The best non-Wacom pen tablet
Size: 13.1 inches / Drawing area dimensions: 10.33 x 5.8 inches / Pen pressure levels: 8,192 / Wireless?: Yes, 16-hour battery life per charge / Weight: 1.5 pounds
Xencelabs is a relative newcomer to the graphics tablet market, but it’s already making massive waves. Its flagship Pen Tablet can be used both wired or wirelessly, and it gently slopes into an ergonomic palm rest to prevent your hands from aching during use. The real value comes from buying the bundle package, though — the Xencelabs Pen Tablet Bundle provides not one but two different styluses (one slim and one chunky with additional buttons) and a Quick Keys, the brand’s fancy macro pad accessory with eight programmable buttons, a physical dial, and an OLED display.
The Quick Keys retails for $100 if purchased separately and doesn’t need a wired connection. It’s a great package deal suitable for all skill levels, from novice to professional. I’ve opted for the special edition here if only to highlight that you can get such a nice drawing tablet in white — a rarity that will match an all-white or Apple setup nicely (though an all-black variant of the same bundle is also available).
Regardless of which of the two stylus options I used, my cursor was smooth and registered every movement and change in pressure. The three programmable buttons on the device itself didn’t feel cheap or flimsy, and the surface was satisfying to draw on. Better yet, I didn’t experience a single issue with any of the Xencelabs software. It all just worked and worked well. It performed similarly to the Wacom Intuos Pro range if you need a comparison, only with better freebies and fewer built-in options for hotkeys and navigation.
The Xencelabs Pen Tablet is also a solid choice for creative professionals — it doesn’t lose points for not being a Wacom product per se, but some traditionalists have a hard time moving away from the Wacom ecosystem. On the flip side, some artists who are frustrated with the high price of Wacom tablets may be looking for an alternative brand that can match it for quality and performance. Xencelabs can’t match Wacom in years of industry experience, but my own experience testing the Xencelabs Pen Tablet has assured me that the company has a decent shot of encroaching on Wacom’s long-held status as the industry standard for drawing tablets.
The best cheap pen tablet for office and gaming
Size: 12 inches / Drawing area dimensions: 7 x 4.3 inches / Pen pressure levels: 8,192 / Wireless?: No / Weight: 0.6 pounds
The XP-Pen Deco Mini 7 is a great choice for folks who just need something cheap to sign or add written notes to digital documents and projects. It’s easy to slip into a bag and can take a greater beating than a display tablet because it lacks a delicate glass screen.
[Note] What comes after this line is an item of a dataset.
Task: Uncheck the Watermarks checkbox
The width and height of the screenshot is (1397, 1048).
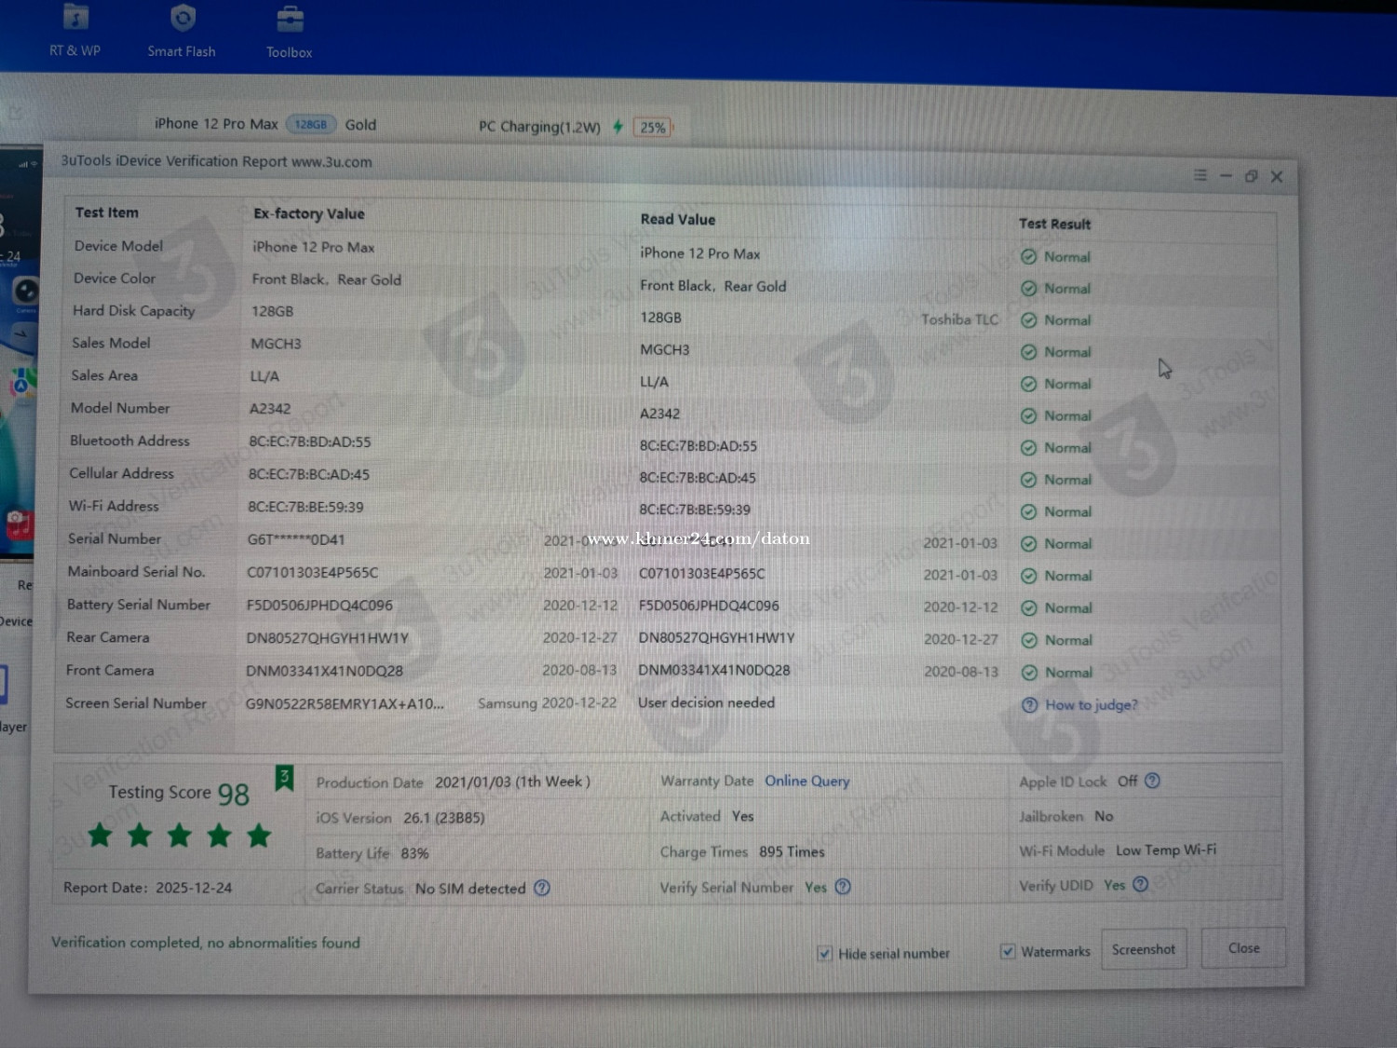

Its small size means that you can reach every corner of the tablet without wasting precious time moving your hand, and it even comes with eight programmable buttons that you can allocate in-app or in-game shortcuts to. The stylus is also lightweight and battery-free and provides two more programmable buttons.
If you’re a competitive Osu! player, then you may want to stick with Wacom for its reliable software, but for the majority of rhythm gamers, this weeny XP-Pen Deco Mini 7 will be the ideal choice. This wouldn’t be a great option for illustration, as the size is fairly restrictive, but there are plenty of offerings included on this list that are better suited for such a task. This should be your choice if you’re simply looking to replicate the accuracy of pen / paper on a computer for noncreative projects.